Cubic Numbers

Today, January 11th 2016, I'm 24389 days old and what's special is that this number is 29 cubed or 29 x 29 x 29. Days like this are rare. For example, $28^3$ or 21592 occurred on May 10th 2009 and $30^3$ or 27000 will occur on March 6th 2023. Cubes of prime numbers are even rarer of course. The prime preceding 29 is 23 and $23^3$ or 12167 occurred on July 26th 1982. The prime following 29 is 31 and $31^3$ or 29791 will occur on October 26th 2030 when I'm 81 years of age (if I make it that far). 

24389 has a surprisingly large number of entries in the Online Encyclopaedia of Integer Sequences (OEIS), 174 in fact which is unusual for a composite number of this magnitude. The first entry is for OEIS A000578: the cubes $a(n) = n^3$. The sequence, up to 24389 when n=29, looks like this:

0, 1, 8, 27, 64, 125, 216, 343, 512, 729, 1000, 1331, 1728, 2197, 2744, 3375, 4096, 4913, 5832, 6859, 8000, 9261, 10648, 12167, 13824, 15625, 17576, 19683, 21952, 24389

The next entry is OEIS A030078: cubes of primes. The sequence, up to 24389, is: 8, 27, 125, 343, 1331, 2197, 4913, 6859, 12167, 24389.

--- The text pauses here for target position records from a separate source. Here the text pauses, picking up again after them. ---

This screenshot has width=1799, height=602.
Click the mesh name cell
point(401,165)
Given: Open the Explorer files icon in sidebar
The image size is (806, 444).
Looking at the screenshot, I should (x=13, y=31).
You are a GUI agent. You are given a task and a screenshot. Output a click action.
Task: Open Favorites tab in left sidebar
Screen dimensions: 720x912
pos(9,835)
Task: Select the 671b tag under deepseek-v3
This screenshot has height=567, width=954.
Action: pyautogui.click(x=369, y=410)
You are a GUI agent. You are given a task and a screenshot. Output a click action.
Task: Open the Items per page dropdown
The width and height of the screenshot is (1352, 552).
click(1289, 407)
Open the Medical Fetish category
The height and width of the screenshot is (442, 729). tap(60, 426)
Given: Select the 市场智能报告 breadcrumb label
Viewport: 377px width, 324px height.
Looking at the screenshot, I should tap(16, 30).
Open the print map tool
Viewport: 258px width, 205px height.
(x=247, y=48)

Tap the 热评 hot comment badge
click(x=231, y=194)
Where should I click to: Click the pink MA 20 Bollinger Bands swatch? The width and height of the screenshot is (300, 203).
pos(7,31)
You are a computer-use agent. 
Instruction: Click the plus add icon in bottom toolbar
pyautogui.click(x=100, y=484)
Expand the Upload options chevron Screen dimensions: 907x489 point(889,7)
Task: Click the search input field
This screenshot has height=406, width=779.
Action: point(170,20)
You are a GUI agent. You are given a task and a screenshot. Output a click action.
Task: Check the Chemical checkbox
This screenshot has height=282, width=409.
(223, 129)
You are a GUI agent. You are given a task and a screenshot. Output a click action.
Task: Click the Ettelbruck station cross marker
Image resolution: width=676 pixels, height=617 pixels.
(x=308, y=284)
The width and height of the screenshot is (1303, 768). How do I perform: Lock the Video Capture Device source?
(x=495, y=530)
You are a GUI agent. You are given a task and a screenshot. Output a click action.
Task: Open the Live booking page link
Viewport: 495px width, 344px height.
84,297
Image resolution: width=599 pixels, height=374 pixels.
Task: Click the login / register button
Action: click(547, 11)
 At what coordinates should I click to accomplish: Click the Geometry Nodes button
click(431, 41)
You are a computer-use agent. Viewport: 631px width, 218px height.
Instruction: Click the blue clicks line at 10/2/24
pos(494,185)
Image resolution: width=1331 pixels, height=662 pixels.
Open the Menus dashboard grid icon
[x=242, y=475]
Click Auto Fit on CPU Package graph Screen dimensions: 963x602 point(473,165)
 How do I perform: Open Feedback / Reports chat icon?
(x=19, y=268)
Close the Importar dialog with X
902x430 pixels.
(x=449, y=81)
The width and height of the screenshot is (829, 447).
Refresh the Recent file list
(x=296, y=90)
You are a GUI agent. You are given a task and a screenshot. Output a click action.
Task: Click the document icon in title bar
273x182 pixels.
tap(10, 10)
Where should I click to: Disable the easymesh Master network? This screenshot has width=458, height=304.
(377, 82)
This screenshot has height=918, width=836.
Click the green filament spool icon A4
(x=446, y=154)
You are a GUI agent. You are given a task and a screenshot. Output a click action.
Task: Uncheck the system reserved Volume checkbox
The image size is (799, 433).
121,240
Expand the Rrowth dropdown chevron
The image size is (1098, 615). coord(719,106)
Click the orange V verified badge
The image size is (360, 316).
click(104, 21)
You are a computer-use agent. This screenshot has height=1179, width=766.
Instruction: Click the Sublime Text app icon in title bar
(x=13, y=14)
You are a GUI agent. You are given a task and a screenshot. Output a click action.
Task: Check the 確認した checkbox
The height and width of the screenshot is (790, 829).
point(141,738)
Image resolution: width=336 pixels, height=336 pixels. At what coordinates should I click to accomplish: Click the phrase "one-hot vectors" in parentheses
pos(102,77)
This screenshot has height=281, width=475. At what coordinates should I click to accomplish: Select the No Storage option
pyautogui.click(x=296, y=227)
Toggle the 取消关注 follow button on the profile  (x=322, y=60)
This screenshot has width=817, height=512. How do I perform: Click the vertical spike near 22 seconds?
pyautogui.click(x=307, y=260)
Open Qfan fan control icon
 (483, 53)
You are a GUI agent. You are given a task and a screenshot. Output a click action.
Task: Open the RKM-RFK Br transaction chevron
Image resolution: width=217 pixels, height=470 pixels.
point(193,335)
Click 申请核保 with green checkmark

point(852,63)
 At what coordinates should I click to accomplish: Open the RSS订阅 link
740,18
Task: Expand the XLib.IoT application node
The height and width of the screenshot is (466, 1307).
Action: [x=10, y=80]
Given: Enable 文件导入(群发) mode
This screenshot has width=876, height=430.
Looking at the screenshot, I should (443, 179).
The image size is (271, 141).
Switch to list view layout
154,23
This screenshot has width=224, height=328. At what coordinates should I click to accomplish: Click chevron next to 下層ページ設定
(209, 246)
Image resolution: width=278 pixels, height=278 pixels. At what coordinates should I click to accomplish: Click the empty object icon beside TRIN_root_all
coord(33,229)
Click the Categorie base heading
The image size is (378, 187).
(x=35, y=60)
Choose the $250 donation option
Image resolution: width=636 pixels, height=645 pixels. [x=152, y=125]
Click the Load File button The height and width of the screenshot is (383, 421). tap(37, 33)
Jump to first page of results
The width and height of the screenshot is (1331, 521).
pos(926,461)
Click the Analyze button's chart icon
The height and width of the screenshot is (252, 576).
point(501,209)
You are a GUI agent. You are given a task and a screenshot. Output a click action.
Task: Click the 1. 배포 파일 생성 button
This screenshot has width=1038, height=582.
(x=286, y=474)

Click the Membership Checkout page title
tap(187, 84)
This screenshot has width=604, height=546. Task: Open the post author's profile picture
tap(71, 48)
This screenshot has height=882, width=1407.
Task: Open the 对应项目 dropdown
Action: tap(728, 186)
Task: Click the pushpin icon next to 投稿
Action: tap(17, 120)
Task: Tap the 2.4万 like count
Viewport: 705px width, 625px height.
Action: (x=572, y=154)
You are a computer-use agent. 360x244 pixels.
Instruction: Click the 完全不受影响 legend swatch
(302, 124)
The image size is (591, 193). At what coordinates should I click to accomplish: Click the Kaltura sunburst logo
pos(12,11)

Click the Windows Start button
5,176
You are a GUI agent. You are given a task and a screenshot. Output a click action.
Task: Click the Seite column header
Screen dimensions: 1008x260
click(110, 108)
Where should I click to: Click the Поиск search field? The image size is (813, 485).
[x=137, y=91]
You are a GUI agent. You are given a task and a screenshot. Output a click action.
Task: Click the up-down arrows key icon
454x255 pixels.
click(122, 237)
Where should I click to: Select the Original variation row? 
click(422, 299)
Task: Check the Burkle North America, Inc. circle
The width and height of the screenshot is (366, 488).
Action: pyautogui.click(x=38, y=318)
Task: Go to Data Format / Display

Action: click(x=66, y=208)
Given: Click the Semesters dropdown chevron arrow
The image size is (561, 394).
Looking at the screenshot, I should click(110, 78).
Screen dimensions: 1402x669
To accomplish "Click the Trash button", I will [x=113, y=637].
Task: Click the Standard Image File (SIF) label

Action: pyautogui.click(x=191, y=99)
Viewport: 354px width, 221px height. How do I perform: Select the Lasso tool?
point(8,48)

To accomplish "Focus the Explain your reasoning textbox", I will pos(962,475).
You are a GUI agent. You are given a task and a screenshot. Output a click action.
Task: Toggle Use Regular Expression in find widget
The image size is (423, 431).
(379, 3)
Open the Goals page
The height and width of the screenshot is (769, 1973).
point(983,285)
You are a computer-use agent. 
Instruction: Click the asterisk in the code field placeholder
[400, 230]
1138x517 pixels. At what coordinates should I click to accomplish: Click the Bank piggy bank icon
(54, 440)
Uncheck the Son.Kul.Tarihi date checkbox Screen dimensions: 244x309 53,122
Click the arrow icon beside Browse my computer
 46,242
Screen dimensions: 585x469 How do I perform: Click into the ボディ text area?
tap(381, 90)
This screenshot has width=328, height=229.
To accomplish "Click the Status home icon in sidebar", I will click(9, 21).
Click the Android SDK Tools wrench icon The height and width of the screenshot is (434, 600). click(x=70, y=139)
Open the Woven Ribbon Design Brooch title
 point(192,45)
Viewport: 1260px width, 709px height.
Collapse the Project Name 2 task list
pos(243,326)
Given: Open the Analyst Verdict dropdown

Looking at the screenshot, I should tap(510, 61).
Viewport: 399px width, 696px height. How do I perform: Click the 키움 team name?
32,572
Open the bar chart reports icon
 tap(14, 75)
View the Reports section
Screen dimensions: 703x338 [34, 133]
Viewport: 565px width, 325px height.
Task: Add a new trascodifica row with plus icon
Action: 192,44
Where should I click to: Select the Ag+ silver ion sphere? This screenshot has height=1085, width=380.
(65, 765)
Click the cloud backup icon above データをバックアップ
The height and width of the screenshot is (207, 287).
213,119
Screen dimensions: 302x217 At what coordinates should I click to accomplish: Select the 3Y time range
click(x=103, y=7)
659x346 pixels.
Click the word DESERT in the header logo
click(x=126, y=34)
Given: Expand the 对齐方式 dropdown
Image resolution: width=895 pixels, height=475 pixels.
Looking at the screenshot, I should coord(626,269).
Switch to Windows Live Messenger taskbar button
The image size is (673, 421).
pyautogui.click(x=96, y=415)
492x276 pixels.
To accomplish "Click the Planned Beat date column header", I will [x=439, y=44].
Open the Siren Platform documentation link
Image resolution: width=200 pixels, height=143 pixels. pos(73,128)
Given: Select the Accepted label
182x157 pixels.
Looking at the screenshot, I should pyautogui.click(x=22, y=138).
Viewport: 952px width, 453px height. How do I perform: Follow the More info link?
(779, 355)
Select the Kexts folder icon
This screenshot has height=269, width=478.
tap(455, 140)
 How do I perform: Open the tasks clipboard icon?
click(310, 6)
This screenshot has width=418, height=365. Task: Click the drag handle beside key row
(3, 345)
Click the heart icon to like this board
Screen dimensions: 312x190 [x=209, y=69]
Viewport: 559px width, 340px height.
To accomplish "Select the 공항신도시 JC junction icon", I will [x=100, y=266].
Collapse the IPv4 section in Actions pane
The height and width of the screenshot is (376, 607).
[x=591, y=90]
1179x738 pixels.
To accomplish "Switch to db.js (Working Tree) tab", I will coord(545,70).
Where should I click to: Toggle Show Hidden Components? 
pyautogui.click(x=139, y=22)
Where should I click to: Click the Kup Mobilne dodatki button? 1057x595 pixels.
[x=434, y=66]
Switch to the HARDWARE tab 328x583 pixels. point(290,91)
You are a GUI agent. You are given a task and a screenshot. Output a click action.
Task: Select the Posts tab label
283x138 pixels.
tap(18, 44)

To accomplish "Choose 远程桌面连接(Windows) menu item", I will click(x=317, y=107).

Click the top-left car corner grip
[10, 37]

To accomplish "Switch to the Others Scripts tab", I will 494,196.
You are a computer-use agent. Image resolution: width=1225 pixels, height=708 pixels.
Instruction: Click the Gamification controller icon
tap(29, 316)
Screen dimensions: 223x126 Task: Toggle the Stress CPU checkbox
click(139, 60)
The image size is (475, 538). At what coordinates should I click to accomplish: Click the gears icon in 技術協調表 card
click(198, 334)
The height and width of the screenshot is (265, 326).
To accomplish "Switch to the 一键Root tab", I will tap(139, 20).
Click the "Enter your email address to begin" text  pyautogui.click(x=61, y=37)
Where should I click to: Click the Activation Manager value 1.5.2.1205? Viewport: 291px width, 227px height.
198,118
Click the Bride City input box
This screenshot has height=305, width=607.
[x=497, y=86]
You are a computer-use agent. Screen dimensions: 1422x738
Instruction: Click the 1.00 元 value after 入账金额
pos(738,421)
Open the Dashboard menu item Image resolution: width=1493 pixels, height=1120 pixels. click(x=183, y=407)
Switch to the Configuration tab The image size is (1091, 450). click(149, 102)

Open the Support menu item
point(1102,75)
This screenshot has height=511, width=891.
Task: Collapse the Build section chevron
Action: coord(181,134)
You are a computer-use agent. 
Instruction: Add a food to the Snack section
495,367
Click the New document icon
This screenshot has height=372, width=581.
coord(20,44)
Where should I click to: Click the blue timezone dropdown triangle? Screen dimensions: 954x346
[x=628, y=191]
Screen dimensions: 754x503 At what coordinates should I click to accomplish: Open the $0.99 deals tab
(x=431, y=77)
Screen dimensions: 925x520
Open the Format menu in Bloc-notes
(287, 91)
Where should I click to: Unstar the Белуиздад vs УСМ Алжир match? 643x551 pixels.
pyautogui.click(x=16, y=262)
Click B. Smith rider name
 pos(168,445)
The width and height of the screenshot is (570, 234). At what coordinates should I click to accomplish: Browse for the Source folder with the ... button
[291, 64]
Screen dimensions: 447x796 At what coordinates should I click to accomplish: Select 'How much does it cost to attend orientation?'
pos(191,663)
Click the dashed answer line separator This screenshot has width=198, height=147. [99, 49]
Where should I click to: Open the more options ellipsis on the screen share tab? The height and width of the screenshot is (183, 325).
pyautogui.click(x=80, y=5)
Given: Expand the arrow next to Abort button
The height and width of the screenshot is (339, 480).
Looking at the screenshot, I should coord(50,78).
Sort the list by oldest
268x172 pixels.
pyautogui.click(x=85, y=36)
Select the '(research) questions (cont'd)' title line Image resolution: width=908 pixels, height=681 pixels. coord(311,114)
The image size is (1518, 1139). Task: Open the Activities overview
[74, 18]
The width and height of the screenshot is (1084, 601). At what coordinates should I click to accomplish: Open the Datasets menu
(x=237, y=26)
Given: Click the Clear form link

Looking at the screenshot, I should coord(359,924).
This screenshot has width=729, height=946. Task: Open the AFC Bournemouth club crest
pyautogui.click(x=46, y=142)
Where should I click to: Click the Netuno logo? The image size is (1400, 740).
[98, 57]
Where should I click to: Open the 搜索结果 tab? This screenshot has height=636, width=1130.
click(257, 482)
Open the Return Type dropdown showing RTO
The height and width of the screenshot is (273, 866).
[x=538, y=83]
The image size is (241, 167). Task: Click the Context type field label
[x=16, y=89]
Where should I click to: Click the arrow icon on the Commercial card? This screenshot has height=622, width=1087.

From WolframAlpha, we find that 24389 is also a cube that is expressible as the sum of two squares in two different ways: 

$24389 = 58^2+145^2  = 65^2+142^2$

Additionally, we find that 24389 is the hypotenuse of a primitive Pythagorean triple: 
  $24389^2 = 15939^2+18460^2$. So, all in all, an interesting number.